Maybe it goes back to biology and maybe I’m just territorial. I won’t  mess with a married  man and I won’t mess with a man with a girlfriend  or in a relationship. I will be friends  but I won’t  pass the boundary  into romance or mixing my energy with his. I likely won’t go beyond  dinner  with  a man  who’s  dating  even  one  other woman on a regular basis once I find out. I want him to be done with the others and free to be in a relationship with me and me alone. I’ve asked men out before whom I never would have asked if I’d known they were dating someone else at the time, even if they didn’t considered it “serious.”  (Often,  the  woman  does  consider  it serious even if he doesn’t, and I know how that feels.) I’ve discovered that a man I  went  out with went back to the woman  he  was  dating   previously—though   not  really “seriously”—and though I was playing it cool, I was hurt and jealous because the time he spent with her could have been spent with me. Though it was still friendly between us, it felt like  rejection  because  it made  him more  her “territory” than  mine.  I’m  just  not  going  to  play  with other women’s toys. Heh. Or men’s.

Metaphysically, connecting  intimately with too many people at  one time fragments the focus of that kind of energy,                      which  has  its own ramifications physically, emotionally,  and  spiritually.  I’m  at  a place  in  my  life where I want the full wattage, thank you very much.

I’ve been given all the intellectual  arguments  of how it’s just great that a man might be sleeping with a couple of women on a regular basis  or dating around.

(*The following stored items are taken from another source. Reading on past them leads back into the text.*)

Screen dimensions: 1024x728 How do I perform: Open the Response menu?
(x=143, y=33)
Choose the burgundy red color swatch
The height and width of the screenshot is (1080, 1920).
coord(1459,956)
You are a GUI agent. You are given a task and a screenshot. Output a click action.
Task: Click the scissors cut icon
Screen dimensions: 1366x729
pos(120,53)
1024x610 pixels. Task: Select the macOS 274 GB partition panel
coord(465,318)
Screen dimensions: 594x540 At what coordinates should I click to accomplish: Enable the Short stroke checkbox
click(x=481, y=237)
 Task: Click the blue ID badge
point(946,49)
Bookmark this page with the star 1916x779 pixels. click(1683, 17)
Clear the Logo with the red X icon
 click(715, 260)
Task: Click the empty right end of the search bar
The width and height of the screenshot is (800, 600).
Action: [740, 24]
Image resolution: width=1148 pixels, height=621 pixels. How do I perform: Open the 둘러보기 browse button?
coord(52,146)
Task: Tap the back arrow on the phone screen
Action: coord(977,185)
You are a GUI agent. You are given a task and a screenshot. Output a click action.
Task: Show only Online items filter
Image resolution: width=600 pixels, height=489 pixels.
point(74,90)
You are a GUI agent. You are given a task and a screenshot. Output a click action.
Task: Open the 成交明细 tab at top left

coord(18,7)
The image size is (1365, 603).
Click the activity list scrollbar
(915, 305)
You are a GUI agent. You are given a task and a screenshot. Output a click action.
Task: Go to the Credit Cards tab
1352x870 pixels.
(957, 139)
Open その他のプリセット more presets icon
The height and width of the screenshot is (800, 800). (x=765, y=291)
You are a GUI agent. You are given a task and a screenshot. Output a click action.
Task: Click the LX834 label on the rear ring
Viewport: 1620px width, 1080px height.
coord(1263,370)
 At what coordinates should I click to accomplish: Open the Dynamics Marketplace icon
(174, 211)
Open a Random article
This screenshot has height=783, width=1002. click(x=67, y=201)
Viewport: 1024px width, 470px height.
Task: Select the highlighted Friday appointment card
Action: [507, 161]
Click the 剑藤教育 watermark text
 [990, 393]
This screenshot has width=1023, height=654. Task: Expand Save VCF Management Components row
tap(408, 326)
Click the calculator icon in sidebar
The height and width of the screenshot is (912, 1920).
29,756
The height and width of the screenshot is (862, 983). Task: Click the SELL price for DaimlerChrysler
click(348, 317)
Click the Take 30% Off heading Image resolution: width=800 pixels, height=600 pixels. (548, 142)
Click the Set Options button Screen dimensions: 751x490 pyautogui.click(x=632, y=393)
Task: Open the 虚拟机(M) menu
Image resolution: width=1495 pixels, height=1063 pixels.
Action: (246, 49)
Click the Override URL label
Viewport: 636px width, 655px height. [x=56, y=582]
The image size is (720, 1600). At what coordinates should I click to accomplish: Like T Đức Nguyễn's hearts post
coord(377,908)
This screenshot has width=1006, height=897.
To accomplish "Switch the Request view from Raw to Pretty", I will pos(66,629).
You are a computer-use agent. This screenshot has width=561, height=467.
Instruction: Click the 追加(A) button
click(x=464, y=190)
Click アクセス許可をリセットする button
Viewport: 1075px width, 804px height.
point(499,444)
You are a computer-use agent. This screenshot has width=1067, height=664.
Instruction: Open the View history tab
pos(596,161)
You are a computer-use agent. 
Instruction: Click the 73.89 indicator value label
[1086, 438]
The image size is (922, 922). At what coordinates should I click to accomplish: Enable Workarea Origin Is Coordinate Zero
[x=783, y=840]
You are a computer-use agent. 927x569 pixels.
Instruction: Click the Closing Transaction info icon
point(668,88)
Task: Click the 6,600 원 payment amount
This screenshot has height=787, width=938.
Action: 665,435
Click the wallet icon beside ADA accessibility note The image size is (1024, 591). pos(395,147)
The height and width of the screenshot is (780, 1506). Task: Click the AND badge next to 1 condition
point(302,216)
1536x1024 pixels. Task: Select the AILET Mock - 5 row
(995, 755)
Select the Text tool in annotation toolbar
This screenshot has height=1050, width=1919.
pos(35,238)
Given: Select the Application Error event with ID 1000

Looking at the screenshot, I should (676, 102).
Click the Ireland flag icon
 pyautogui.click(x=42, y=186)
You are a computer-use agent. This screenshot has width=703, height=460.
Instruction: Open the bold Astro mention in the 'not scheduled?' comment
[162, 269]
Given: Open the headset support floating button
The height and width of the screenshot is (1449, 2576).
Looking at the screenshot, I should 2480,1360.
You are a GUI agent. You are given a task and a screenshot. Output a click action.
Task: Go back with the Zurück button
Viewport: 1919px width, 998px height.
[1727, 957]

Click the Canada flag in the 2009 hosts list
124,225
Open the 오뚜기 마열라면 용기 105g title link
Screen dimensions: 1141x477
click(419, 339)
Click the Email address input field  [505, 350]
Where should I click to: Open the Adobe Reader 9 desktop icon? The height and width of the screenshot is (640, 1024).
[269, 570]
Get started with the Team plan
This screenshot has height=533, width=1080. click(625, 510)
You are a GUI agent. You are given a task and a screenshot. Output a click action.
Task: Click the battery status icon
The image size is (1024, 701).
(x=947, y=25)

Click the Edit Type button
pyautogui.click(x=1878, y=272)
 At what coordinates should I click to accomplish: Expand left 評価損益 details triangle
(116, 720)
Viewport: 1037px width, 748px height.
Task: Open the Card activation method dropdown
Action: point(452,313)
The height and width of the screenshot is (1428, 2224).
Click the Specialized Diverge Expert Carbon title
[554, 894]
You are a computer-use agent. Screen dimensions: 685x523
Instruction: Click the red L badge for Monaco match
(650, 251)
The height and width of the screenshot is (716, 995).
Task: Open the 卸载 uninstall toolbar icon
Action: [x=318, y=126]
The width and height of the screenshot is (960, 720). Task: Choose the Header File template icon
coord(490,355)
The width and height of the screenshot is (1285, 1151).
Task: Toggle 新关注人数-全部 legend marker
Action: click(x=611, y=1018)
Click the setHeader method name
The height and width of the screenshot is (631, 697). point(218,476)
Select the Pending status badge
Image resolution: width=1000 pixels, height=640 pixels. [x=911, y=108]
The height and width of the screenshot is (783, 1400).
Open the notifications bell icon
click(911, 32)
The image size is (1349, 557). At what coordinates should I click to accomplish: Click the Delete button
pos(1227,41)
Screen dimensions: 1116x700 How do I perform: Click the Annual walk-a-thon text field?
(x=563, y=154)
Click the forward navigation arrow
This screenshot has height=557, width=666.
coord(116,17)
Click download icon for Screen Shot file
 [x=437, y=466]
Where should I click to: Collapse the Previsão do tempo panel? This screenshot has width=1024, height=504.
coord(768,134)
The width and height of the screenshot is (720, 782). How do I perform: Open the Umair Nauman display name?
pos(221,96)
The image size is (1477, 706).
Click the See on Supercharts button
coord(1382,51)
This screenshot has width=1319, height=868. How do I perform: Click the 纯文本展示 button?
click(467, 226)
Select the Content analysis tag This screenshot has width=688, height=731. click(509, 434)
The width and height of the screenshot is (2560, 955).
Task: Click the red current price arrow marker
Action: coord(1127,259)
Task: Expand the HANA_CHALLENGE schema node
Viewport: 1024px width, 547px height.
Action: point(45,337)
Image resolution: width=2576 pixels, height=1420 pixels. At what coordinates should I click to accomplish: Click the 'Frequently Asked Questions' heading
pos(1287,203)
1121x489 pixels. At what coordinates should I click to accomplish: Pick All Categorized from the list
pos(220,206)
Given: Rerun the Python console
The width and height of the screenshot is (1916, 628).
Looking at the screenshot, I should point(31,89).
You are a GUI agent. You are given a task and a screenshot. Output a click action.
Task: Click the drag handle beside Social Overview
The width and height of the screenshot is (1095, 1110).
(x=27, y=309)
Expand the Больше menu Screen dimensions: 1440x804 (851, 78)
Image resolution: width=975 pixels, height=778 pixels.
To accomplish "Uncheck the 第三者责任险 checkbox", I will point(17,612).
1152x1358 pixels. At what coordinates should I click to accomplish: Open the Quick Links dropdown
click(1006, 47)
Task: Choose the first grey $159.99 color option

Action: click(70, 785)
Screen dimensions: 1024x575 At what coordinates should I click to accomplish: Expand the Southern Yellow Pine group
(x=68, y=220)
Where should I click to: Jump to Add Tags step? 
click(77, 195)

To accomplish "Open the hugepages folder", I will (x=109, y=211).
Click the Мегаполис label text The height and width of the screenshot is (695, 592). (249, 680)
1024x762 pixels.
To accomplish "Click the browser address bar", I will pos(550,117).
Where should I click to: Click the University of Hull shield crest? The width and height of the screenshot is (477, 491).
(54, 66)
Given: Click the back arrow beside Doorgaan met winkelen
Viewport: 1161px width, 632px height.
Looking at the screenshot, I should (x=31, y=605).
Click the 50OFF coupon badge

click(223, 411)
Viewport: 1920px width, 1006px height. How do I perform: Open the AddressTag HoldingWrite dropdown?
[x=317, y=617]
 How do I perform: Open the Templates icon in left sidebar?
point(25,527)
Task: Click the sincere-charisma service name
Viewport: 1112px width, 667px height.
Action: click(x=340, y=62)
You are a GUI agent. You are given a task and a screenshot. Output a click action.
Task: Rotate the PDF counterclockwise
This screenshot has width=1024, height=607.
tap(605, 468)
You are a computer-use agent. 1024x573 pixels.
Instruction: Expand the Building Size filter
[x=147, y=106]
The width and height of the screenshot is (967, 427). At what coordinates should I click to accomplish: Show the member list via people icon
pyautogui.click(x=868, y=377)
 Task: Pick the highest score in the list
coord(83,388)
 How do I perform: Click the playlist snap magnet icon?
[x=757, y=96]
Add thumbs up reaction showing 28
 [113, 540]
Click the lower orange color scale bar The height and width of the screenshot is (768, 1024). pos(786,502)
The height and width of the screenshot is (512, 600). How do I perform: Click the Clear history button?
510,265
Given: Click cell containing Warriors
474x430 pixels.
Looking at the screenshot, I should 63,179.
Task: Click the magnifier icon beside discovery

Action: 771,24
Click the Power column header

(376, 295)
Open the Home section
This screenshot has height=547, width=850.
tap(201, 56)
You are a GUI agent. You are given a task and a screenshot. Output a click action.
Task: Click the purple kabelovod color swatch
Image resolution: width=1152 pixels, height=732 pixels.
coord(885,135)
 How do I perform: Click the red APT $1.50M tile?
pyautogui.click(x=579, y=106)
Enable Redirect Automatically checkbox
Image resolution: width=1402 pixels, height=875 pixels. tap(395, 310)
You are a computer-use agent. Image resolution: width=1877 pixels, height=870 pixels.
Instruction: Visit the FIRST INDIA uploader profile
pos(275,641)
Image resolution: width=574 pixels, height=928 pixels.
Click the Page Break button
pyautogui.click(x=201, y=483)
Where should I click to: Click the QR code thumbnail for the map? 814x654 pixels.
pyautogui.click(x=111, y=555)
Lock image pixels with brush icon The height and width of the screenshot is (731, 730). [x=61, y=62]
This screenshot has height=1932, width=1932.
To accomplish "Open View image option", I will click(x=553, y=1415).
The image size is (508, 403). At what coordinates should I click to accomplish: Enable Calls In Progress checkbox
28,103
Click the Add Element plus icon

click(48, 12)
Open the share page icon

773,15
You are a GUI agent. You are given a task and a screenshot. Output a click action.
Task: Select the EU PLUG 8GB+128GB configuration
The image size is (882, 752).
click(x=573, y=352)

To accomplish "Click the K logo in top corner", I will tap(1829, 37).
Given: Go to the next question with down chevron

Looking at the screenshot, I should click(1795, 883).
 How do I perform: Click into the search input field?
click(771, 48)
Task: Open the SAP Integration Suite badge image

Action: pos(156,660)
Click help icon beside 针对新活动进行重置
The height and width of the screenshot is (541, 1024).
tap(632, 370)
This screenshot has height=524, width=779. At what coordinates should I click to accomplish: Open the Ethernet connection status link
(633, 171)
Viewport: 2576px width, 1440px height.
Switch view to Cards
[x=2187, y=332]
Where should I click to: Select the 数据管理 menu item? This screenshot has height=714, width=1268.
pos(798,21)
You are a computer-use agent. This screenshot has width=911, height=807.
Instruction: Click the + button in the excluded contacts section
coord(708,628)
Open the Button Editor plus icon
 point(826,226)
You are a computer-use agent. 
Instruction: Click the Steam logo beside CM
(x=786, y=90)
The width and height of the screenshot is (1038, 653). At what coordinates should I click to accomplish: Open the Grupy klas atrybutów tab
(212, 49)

How he needs to “get it out of his system” before deciding which one he wants to be with in a monogamous relationship. How  it’s  okay  to  date  around  and  sleep  with various women until he decides which one. I’m aware of the intellectual arguments but they  don’t touch my emotions. On an intellectual level, I really do understand  the need for  a  man  to  shop  around  or spread  himself  around. Yeah, yeah, yeah, and I refuse to “compete.”

That’s it. Compete. I won’t compete for a man’s affections. I won’t grovel. I won’t beg. I return love cleanly and honestly and with all my heart. Blame it on my Venus in Pisces, but I don’t want to love 100% and  get back whatever’s left over today. I’ll be jealous if I want his affections and he gives them to someone else. I’ll also take myself “out of the running.”

Biologically? I’ll give up on the “territory”  before  I claim it and later discover it’s being marked by someone else.

Because I don’t like being jealous. I like having a man all to myself romantically, though he’s welcome to have plenty of friends and other interests, as many as I do (if he can!). I won’t fight for territory and I won’t claim or keep what smells of someone else. I want to walk the territory freely, nurture it, and enjoy its seasons.